Viewing (8’35”). The Chicago Tribune’s Michael Phillips and Keyframe’s Kevin B. Lee discuss their favorite films at CIFF 49.

Updates, 10/18: At Newcity Film, Ray Pride takes a look at “some highlights (and a couple of lowlights) of the second week.”

Marilyn Ferdinand is impressed by Damon Vignale’s The Exhibition, “a 360-degree look at the broad range of issues surrounding a Vancouver-area farmer who admitted to killing 49 women, the vast majority of them First Nation prostitutes, during the 1990s and 2000s, and a successful artist named Pamela Masik who undertook a project to paint huge portraits of all of the victims in what she calls ‘The Forgotten’ series.”

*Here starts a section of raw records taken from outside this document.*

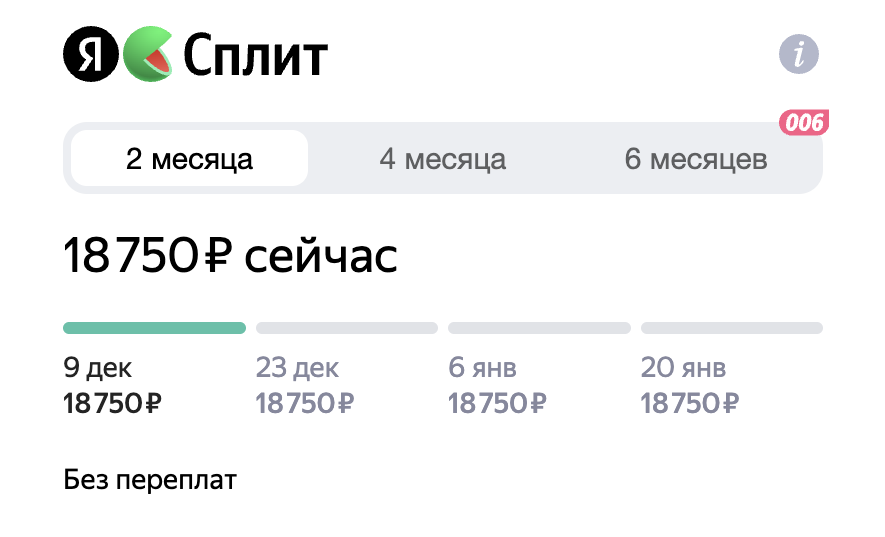Click the black Yandex "Я" logo
This screenshot has height=537, width=885.
(x=91, y=54)
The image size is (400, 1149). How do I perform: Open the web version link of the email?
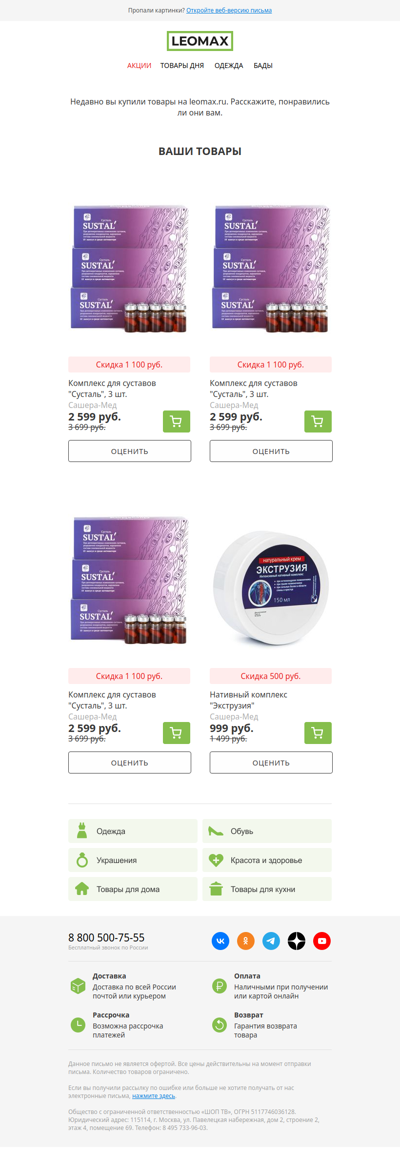pyautogui.click(x=229, y=11)
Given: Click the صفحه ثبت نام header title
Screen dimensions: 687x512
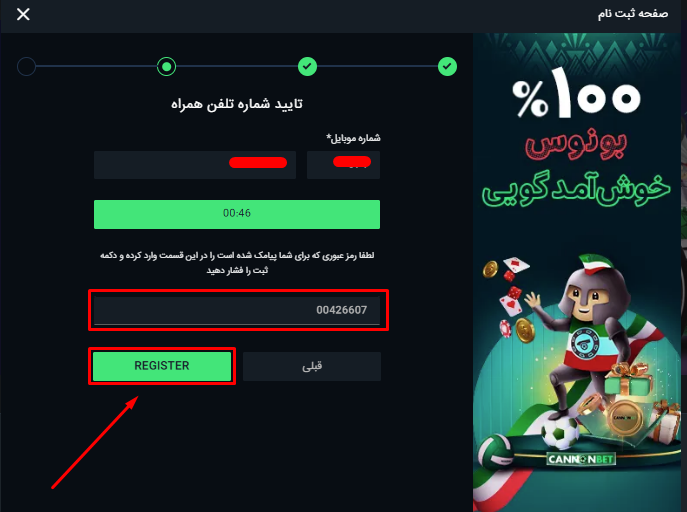Looking at the screenshot, I should click(633, 14).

Update, 10/19: The Reader‘s Ben Sachs suspects that Heli “will be among the most divisive films at this year’s Chicago International Film Festival. It contains some of the most graphic images of torture I’ve ever seen in a movie, and director Amat Escalante‘s blunt, deadpan presentation somehow makes them even more repulsive. Like Gerardo Naranjo’s Miss Bala (a standout at CIFF two years ago) or Diego Quemada-Diez’s La Jaula de Oro (a standout at CIFF this year; it plays again on Tuesday at 1:15 PM), its subject is brutality in contemporary Mexico; and like those films, it generates a frightened, paranoid energy that makes violence seem all but inescapable. At the end of all three, major characters with whom we have come to identify have been stripped of their humanity, and the narrative has been interrupted by scenes of atrocity. Yet Heli may go further than either of the other films in the severity of its conclusion or the hideousness of its violence.”

Update, 10/21: “One of the most pleasant surprises for me at this year’s Chicago International Film Festival was attending the U.S. premiere of the independent ‘body horror’ entry Contracted by prolific 25-year-old writer/director Eric England,” writes Michael Smith, introducing his interview with England.

Updates, 10/23: “Another Chicago International Film Festival has come and is just about gone, and unlike previous years, I don’t feel at all exhausted by the effort,” writes Marilyn Ferdinand. “I don’t feel particularly inspired by it either. Perhaps my lack of fatigue has something to do with the lack of challenging, thought-provoking fare.”

“Looking over my list of ten favorites,” writes Ben Sachs, posting that list at the Reader, “I realize it contains next to no revelations. The films, if not directed by established filmmakers, come from the small pool of selections with secure U.S. distribution—meaning they’d been vetted by tastes other than mine. The one exception is La Jaula de Oro, an exceptional debut (by director Diego Quemada-Diez) and a confirmation of the thriving state of Mexican art cinema.”

Updates, 10/28: Michael Smith ranks and reviews the 13 he caught at CIFF 49.